At this point, we need to return to our opening premise in this essay—that HRM is ethically fraught, its precarious nature tied to the very humanness of the humans being managed and managing. The distinctive character of an ethical lens is its very insistence on starting our analyses from the very humanness of the human, from our embodied and fleshy interdependencies on one another, often masked by the commodifying outcomes of the labour process, or the discourses of one or another institution or cultural system. Such interdependencies are ultimately vulnerabilities to the other and, as such, the very conditions of possibility for being human.

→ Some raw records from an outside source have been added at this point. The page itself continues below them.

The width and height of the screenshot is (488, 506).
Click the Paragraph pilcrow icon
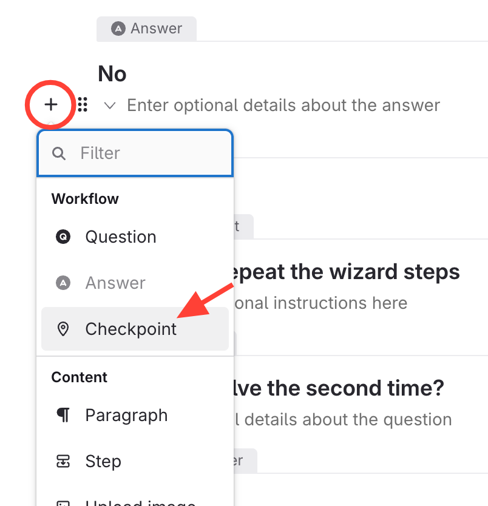63,415
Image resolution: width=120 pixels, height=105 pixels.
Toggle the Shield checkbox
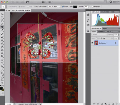63,7
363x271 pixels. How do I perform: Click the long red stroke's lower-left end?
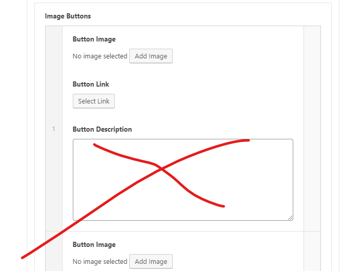coord(23,257)
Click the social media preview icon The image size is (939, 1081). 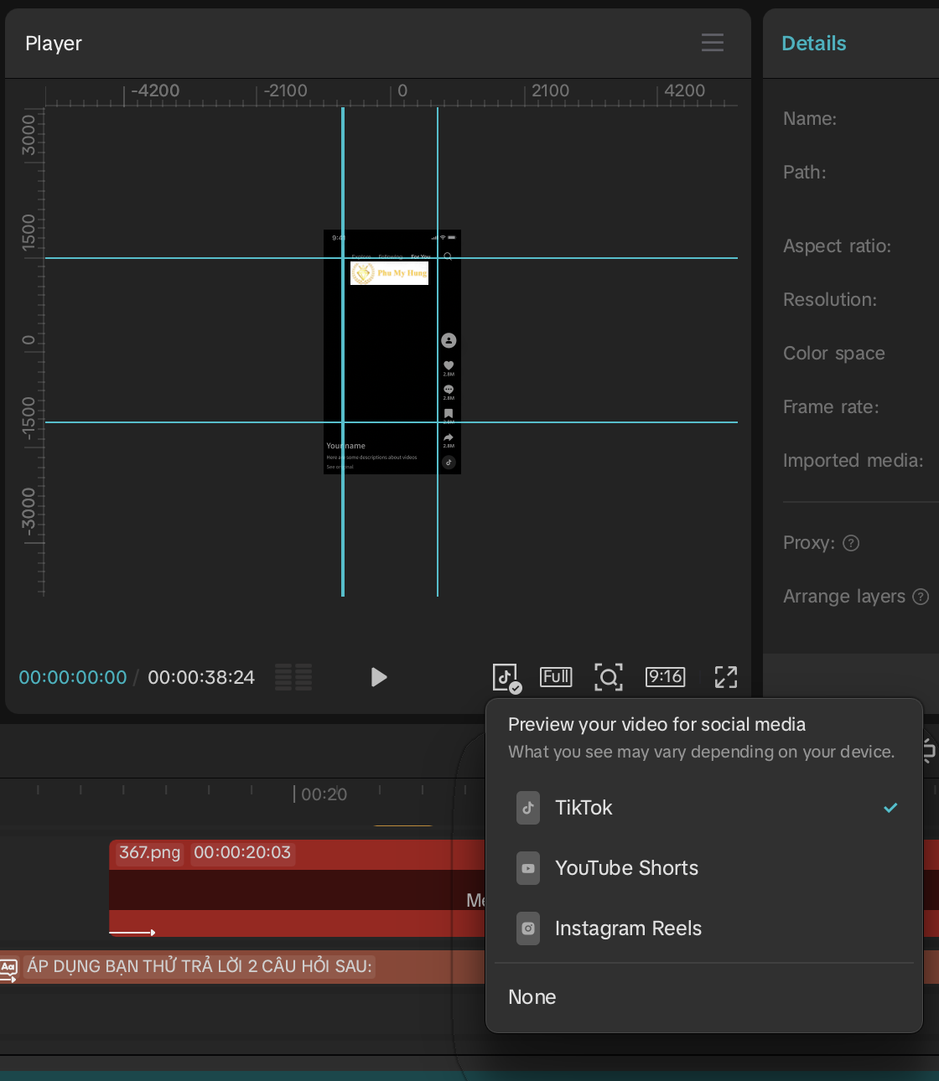(x=506, y=677)
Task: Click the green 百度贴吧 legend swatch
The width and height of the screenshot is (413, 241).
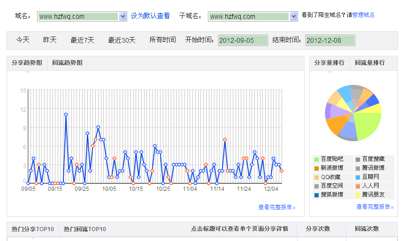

Training and development hrm essay P p research paper Strategic Human Resource Management Strategic HRM means formulating and executing human resource policies and practices
This paper is the culmination of a larger project on Ethics and HRM led by Michelle Greenwood, Jan Schapper and Gavin Jack, and supported by the European Academy of Business and Society (EABIS) and the Monash University Faculty of Business and Economics. We wish to thank participants in the Ethics and HRM Workshop (London, April 2011) and the Academy of Management Symposium (San Antonio, August 2011) and, in particular, Andreas Scherer, Hugh Willmott and the two blind reviewers of this essay.
This essay, and the special issue it introduces, sets out to reignite ethical interrogations of the theory and practice of Human Resource Management (HRM). To cultivate greater levels of boundary-spanning debate about the ethics of HRM, we develop a framework of four tenors for scholarly work: the ethical-declarative, the ethical-subjunctive, the ethical-ethnographic, the ethical-systemic. Each of these tenors denotes particular grounds for ethical critique and encourages scholars to consider the subjects and objects of their enquiry, the disciplinary scope of their work and the limits to subsequent claims about ethics and HRM. We provisionally locate each of the papers comprising the special issue with regard to one, or more, of these tenors.